• Task requirements: Report the count of lines containing the word "agent" in the entries below, and nothing more.

• Dataset excerpts:
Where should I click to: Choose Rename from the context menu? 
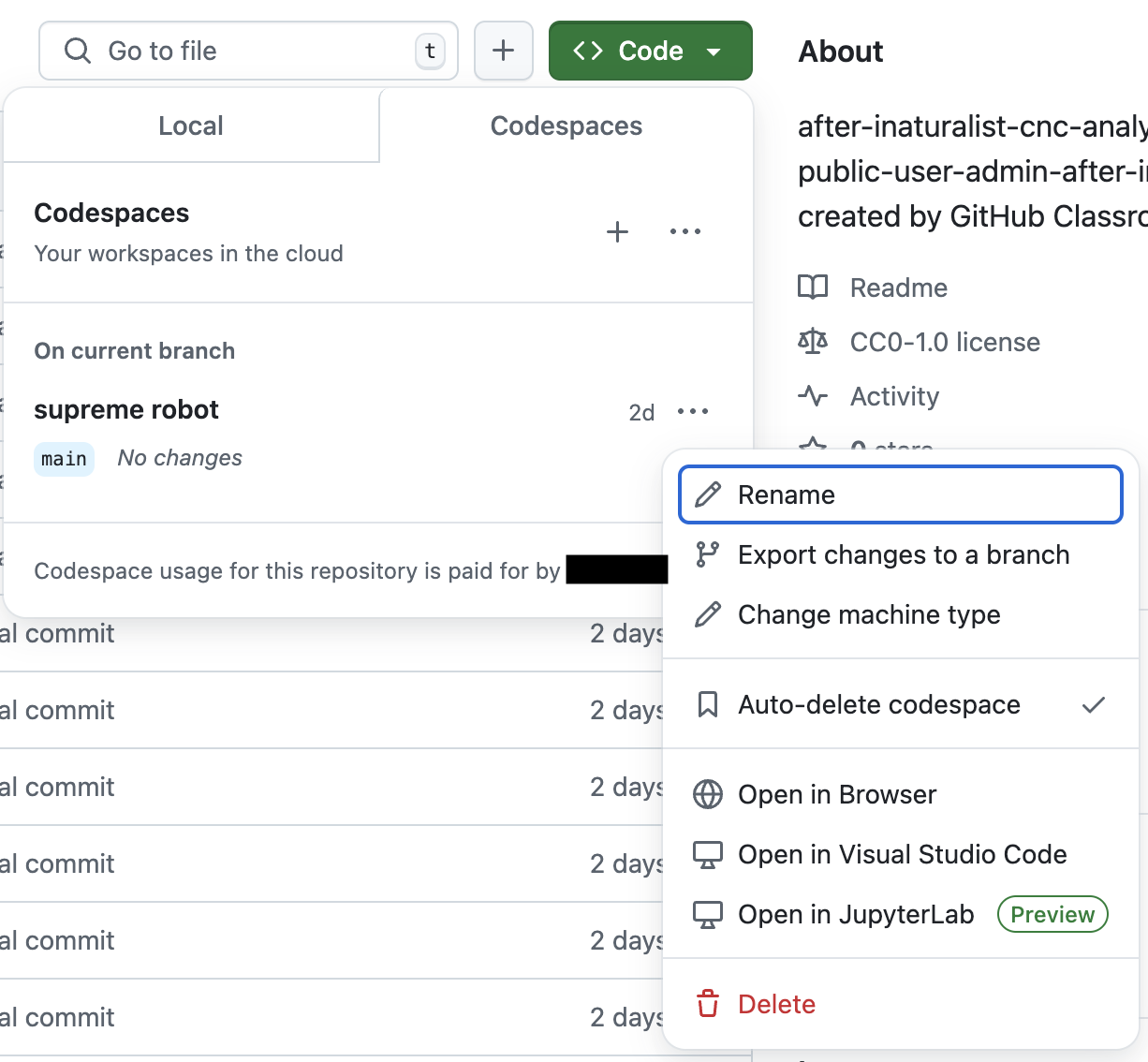tap(901, 494)
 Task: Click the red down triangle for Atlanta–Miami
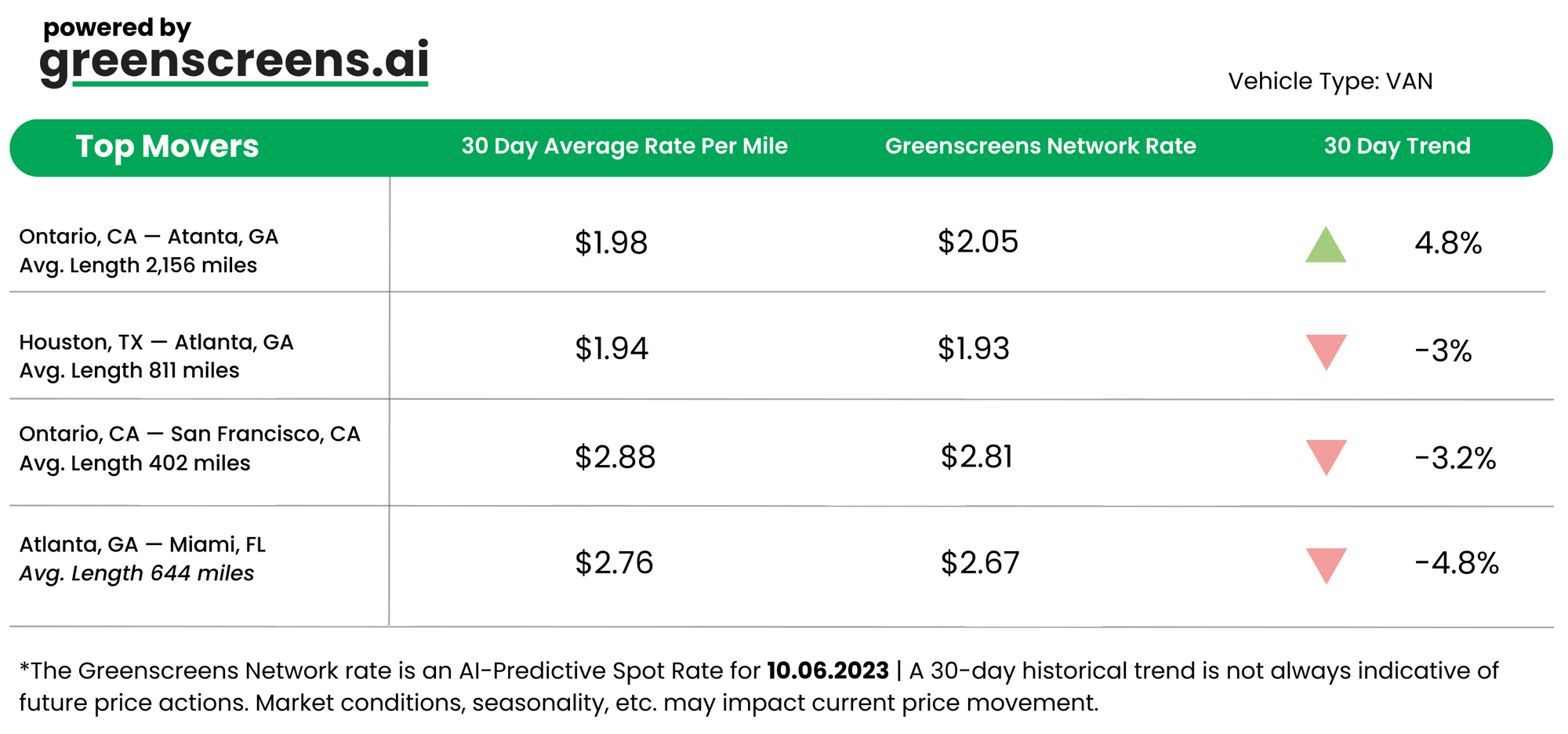pyautogui.click(x=1326, y=563)
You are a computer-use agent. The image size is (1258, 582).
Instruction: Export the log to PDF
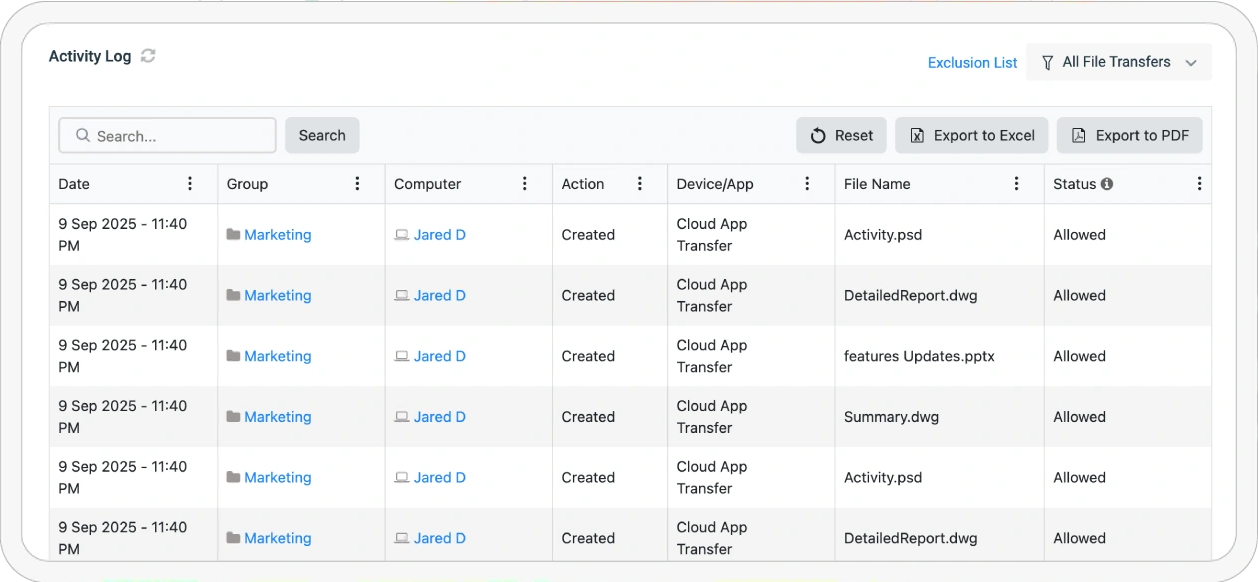1129,136
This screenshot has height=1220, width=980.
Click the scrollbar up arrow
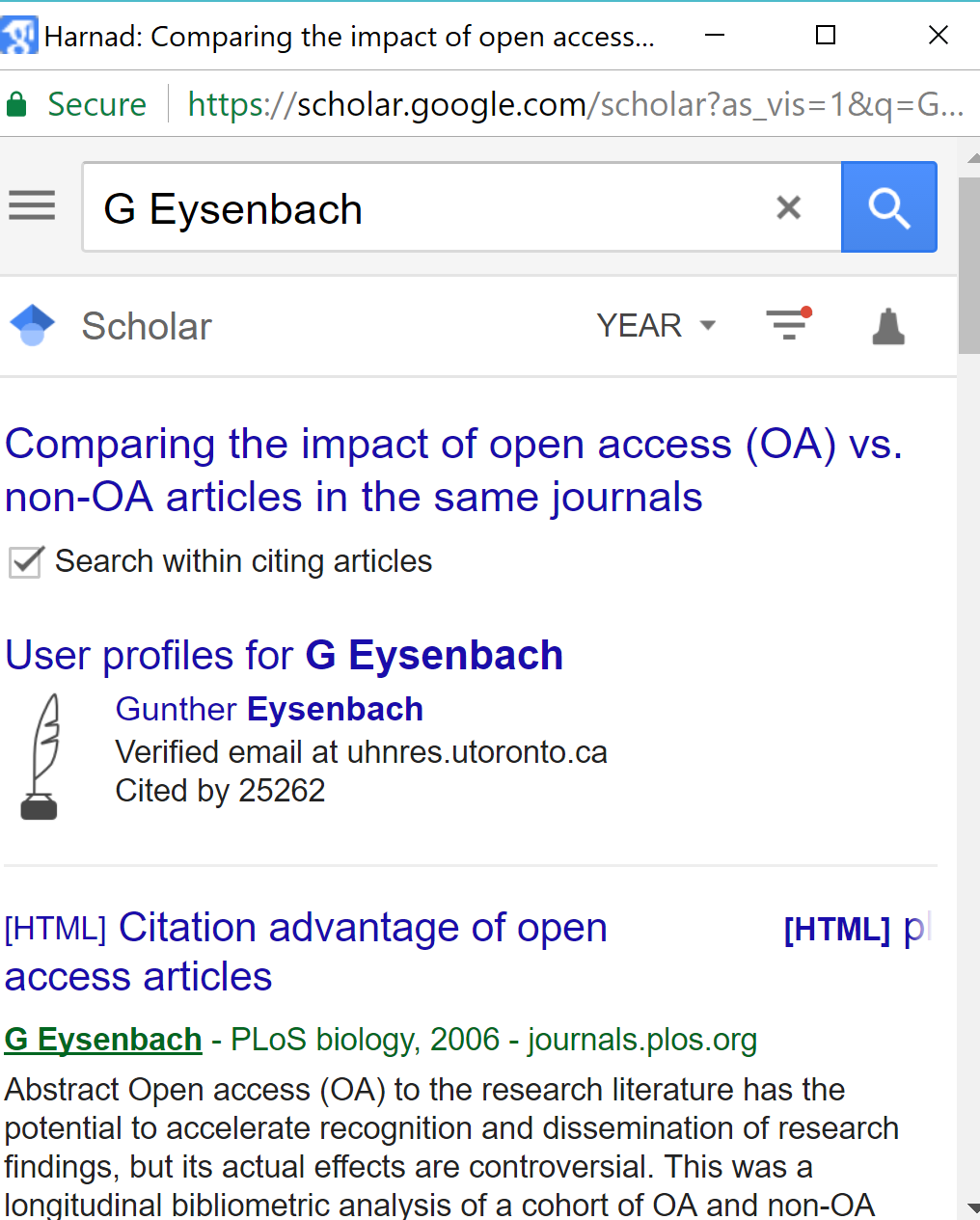pyautogui.click(x=972, y=157)
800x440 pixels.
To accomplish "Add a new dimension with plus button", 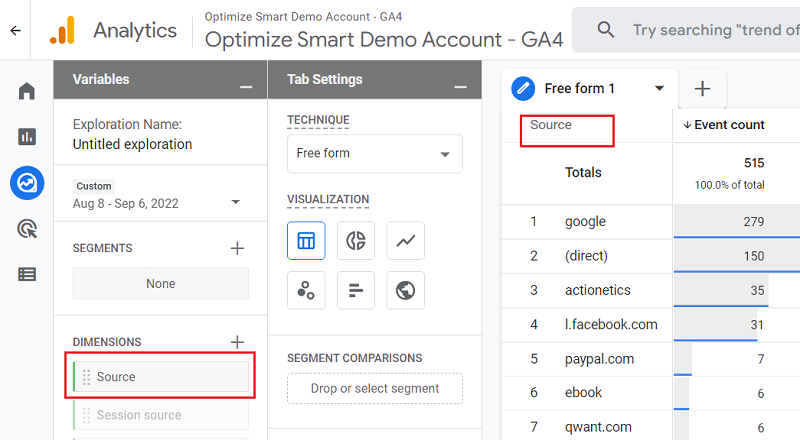I will [x=237, y=342].
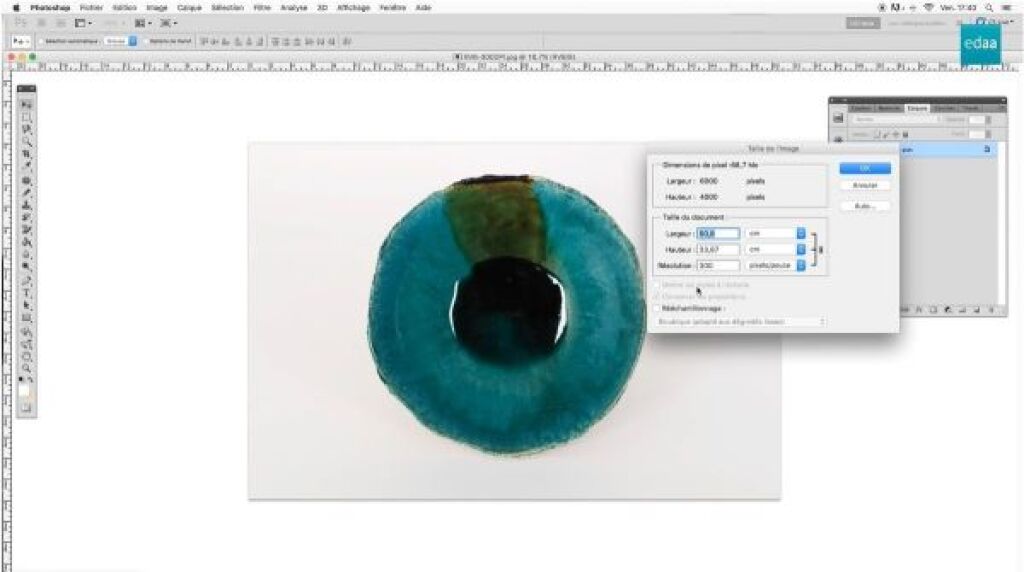Select the Zoom magnifier tool
This screenshot has width=1024, height=572.
click(x=27, y=368)
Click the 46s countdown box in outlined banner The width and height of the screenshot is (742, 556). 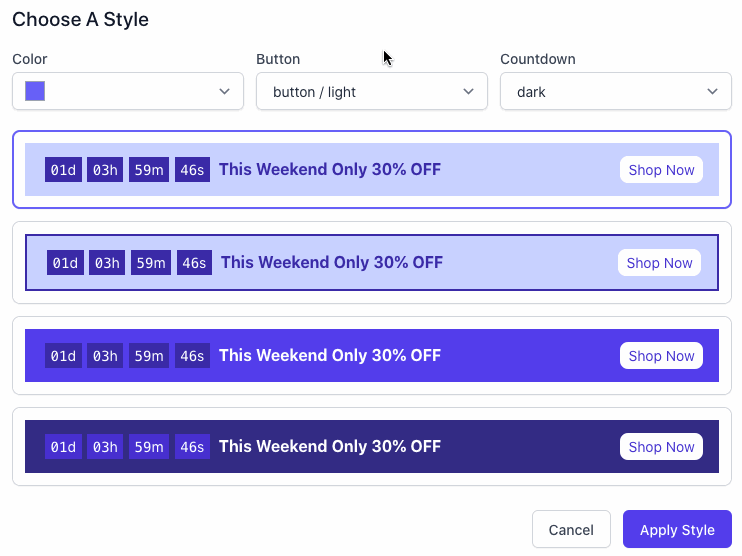(194, 263)
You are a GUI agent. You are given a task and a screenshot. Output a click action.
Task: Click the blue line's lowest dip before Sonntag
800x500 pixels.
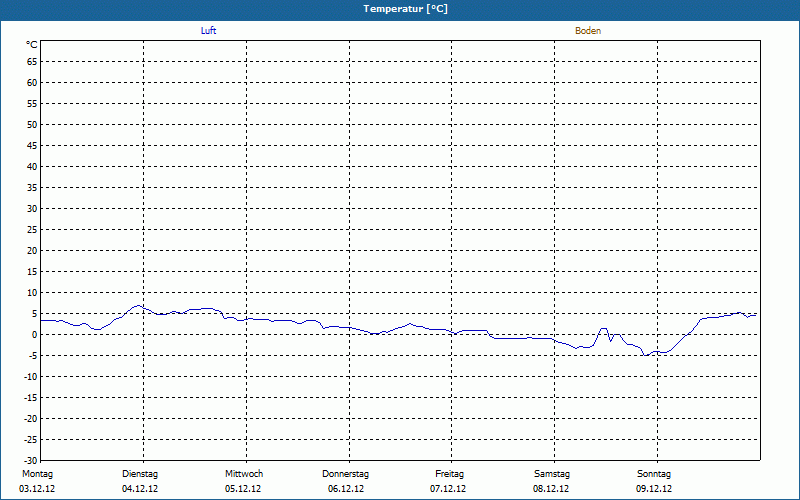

• Task answer: 2